Warriors Losing by 21 Wasn't Part of the Draymond-Durant Healing Process

The Golden State Warriors are working earnestly to move The Story to the back burner. Not completely off the stove, mind you – just away from the open flame, and away from the easy reach of toddlers like us.

In a day or two, it will work. But the loose ends still need to be stitched together, starting with not getting routed.

The primary, secondary and tertiary stories on l'Affaire Durant/Green have been done, most of the more troubling optics have been cleaned and vetted, and the Warriors are now about convincing you that it's time to move on.

Typically, that happens with an entertaining game with a lopsided score. Thursday, though, all there was, was the lopsided.

The Warriors lost to Houston, 107-86, entirely on merit. By any reasonable analysis, it had next to nothing at all to do with the Durant/Green co-existence narrative, for example, unless the across-the-board stress had a lingering effect unseen to the human eye. The Warriors were an arrhythmic mess from the start, unable to find comfort offensively either at pace or in half-court sets, and though the Rockets weren't exactly dynamic, they didn't have to be. The score properly reflected the tone of the game, if not the national chat.

[RELATED: Don't ask KD about Draymond]

But if getting beat by 21 wasn't the plan, getting The Story to run out of oxygen was, and with another day or so to let the nation head into the weekend, the Warriors will succeed.

Until the summer, if they're lucky.

It is naïve to think that the issues that clawed (well, clawed, as in excavated, polished and displayed) their way to the surface Monday night and through to Thursday morning no longer exist, or that any mere appearance of potential tension won't be micro-examined. I mean, what other good are we?

But in the end, what we came to realize that the Kevin-Durant-Draymond Green mega-argument isn't about now, but later. It is nuanced, it is confusing, it works on several levels at once and isn't only about Green and Durant at all. As one example, there is the underexplored narrative of Stephen Curry, Diplomat, still to chew on and digest.

But the games have always been this team's refuge and best advertisement, and they have relied upon them in many situations at many times. They just couldn't do it tonight.

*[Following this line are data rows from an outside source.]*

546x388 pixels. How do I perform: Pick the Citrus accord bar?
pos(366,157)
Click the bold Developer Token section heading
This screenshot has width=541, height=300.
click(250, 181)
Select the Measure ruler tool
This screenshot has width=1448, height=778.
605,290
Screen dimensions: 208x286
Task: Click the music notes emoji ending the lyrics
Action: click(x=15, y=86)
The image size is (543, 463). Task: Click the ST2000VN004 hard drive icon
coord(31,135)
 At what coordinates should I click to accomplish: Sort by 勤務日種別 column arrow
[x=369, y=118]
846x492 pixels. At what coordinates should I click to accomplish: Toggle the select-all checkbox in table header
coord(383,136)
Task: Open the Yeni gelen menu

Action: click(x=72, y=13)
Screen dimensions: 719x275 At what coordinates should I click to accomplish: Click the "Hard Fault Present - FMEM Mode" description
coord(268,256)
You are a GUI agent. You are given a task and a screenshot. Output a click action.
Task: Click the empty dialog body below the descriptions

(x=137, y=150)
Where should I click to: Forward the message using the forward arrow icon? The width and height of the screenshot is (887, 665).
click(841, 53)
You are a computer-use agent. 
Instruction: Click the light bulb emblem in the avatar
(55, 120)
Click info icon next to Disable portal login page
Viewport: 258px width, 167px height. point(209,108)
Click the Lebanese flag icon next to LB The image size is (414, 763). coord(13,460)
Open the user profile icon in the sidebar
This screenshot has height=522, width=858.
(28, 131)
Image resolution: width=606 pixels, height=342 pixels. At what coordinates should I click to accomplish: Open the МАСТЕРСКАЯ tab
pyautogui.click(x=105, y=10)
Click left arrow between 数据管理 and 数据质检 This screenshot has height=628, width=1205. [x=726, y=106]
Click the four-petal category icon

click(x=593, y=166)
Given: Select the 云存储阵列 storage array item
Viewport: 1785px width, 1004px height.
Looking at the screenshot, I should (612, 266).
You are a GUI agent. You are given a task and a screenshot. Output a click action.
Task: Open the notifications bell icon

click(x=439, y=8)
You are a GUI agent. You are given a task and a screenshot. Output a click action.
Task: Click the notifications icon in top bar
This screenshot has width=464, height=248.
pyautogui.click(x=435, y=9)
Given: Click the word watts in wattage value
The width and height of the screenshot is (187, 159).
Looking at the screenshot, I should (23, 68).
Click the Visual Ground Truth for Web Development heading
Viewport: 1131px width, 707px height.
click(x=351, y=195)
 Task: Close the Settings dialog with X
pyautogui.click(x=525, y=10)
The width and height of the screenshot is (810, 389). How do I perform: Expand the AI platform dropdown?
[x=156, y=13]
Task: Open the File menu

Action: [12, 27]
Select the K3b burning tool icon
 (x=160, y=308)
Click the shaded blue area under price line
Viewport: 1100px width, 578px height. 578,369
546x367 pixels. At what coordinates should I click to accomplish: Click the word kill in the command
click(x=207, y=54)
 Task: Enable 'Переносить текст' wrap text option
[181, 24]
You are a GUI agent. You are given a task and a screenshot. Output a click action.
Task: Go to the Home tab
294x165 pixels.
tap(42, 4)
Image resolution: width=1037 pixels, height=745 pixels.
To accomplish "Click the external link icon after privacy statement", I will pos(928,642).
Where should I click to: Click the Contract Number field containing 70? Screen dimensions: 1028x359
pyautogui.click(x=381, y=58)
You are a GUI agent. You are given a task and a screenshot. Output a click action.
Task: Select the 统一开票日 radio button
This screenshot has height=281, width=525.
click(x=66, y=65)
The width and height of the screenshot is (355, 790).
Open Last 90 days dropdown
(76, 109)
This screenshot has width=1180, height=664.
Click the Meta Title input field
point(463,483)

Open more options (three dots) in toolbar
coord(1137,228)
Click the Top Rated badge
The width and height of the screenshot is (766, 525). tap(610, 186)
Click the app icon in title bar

For those who needed this to be part of the greater plot, neither Durant nor Green offered much support. They acted, looked and even sat near each other on the bench during time outs as though Monday had never happened. There was no incendiary body language, the time outs went without incident, they even combined for Golden State's first two baskets (both Green to Durant), and in general, basketball happened. Poor, unappealing basketball, true, but basketball nonetheless.

Indeed, when Green said after Thursday's shootaround that his debate with Durant would not derail the Warriors' chase to another title, he was doing a little misdirection himself.

"What you must know is nobody in this organization from a player, not myself, not Kevin, not anybody else, is going to beat us," he said. "So if you're one of them other 29 teams in this league, you've got to beat us. We're not going to beat us. We're going to continue to do what we do. If this only makes Kevin and myself and the rest of my teammates stronger, that's what it's going to do. You think you saw something before, good luck with us now. We're not going to crumble off of an argument."

Well, nobody said the Warriors were going to get beaten in June, or that they were no longer the prohibitive favorite to win another chip. What was said, often and from all directions, was that this spat could affect the shelf life of the dynasty beyond this season, and that much is true. It very well could. It also might not. July is a long way away.

But for this night, the Warriors just got beat, badly, and that they have done before. It wasn't necessarily because they are coming apart, though, but because Stephen Curry is still in civilian clothes and they couldn't run their offense. That happens to the happiest of teams with the deepest bonds and greatest number of commonalities. The internal dynamics may be askew, but they are getting the optics right.

At least most of them, anyway. Losing by 21 is never a good look, but especially not when you're trying to convince people that all is normal and nothing bad will happen.